Given problem
Give the lines from the one containing "Toggle the Y axis series" through the one containing "[x=180, y=400]" as a JSON list of strings, one string per line, with blank lines left out.

Items listed in a dataset

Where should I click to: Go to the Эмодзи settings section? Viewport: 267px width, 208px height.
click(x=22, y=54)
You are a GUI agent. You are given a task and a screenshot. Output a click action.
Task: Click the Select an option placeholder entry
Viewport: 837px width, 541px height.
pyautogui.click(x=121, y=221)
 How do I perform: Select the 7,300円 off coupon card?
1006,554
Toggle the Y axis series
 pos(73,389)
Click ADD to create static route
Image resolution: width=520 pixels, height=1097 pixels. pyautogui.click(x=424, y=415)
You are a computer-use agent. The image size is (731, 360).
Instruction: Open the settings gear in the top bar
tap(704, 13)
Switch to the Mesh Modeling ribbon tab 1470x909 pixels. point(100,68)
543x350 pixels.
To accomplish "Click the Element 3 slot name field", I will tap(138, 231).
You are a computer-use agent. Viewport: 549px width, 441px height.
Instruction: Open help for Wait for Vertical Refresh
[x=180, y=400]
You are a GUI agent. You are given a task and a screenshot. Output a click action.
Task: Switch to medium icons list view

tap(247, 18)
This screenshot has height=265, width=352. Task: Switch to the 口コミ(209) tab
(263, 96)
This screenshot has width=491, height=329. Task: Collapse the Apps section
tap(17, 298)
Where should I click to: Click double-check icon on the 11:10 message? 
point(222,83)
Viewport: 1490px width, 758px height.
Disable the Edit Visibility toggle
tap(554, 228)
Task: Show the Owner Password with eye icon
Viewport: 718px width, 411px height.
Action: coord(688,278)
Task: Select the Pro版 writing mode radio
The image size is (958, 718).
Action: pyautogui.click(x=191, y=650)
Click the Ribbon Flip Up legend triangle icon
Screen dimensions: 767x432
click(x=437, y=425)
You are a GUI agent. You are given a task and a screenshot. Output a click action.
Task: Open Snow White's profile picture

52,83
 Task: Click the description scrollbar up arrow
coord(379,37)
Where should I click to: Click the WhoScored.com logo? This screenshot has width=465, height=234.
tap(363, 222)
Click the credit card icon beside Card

Complete response
[
  "Toggle the Y axis series",
  " pos(73,389)",
  "Click ADD to create static route",
  "Image resolution: width=520 pixels, height=1097 pixels. pyautogui.click(x=424, y=415)",
  "You are a computer-use agent. The image size is (731, 360).",
  "Instruction: Open the settings gear in the top bar",
  "tap(704, 13)",
  "Switch to the Mesh Modeling ribbon tab 1470x909 pixels. point(100,68)",
  "543x350 pixels.",
  "To accomplish \"Click the Element 3 slot name field\", I will tap(138, 231).",
  "You are a computer-use agent. Viewport: 549px width, 441px height.",
  "Instruction: Open help for Wait for Vertical Refresh",
  "[x=180, y=400]"
]